The irony of this moment baffled me. Why did a Black woman have to break away from the approved script in order to share her own perspective – when Lorde herself had protested against the marginalization of Black women’s voices?
Given the focus of Lorde’s work, the perspectives of Black women and queer people should have been centered in this ceremony. They should have made the final decision on what they will or will not say. And they should have been in charge of the programming, so that we could have avoided the insulting moment of non-Black students claiming to be Black.
There were some touching moments.
Professor Brown spoke about her relationship with Lorde. She discussed “Coal,” a poem that Lorde dedicated to Brown before reading it to an auditorium of students at Stanford.
At the end of Brown’s speech, she read the poem herself as though she were reading it back to Lorde.
“Audrey, are you here?

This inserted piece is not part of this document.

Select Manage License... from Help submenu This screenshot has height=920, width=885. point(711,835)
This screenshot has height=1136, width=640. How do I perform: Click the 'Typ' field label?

This is for you,” she said.
Brown’s speech caused me to recall my own experience attending a predominantly white high school. Like her, I still cherish the educators who affirmed my value and supported me while I was navigating an environment where I often felt unseen.
Jacqueline Woodson, National Book Award-winning author of “Brown Girl Dreaming,” also gave a meaningful speech. Her story on how she came to accept her identity as a Black lesbian through reading Lorde’s work mirrors that of so many other queer people of color who have been told that they can not be queer and Black or brown at the same time.
“I found out that this was a woman who identified as a lesbian,” Woodson said. “Like, you can do that? As a poet, as an activist, as a mother. You can be all those things? I had already wanted to be a writer since I was seven and here was a woman coming with a green light, who I never met, saying, you can do that.”
Woodson emphasized that she would not have felt safe to tell stories about queer people if it were not for Lorde paving the way.
“We are safer in this world because of her,” Woodson said.
After they spoke, I found myself desperate to hear from more people who were also impacted by Lorde’s writing, teaching and presence. I wanted to hear more about what she was like when she was alive.
I wanted recognition of her critiques of Hunter College and her demands for administrators to do more to protect its Black students from racism. Administrators could have made a public commitment to taking the anti-racist actions demanded by their students, such as hiring more Black mental health counselors and refusing to purchase products made through prison slavery.
The only way to truly honor Lorde is to continue her work.
I am glad that people who may not have known of Audre Lorde will now at some point come across her name, discover her work and potentially be moved by her words. Yet, I am still desperate for the day that Black people will not have to ask for permission to take up space and to tell our own stories.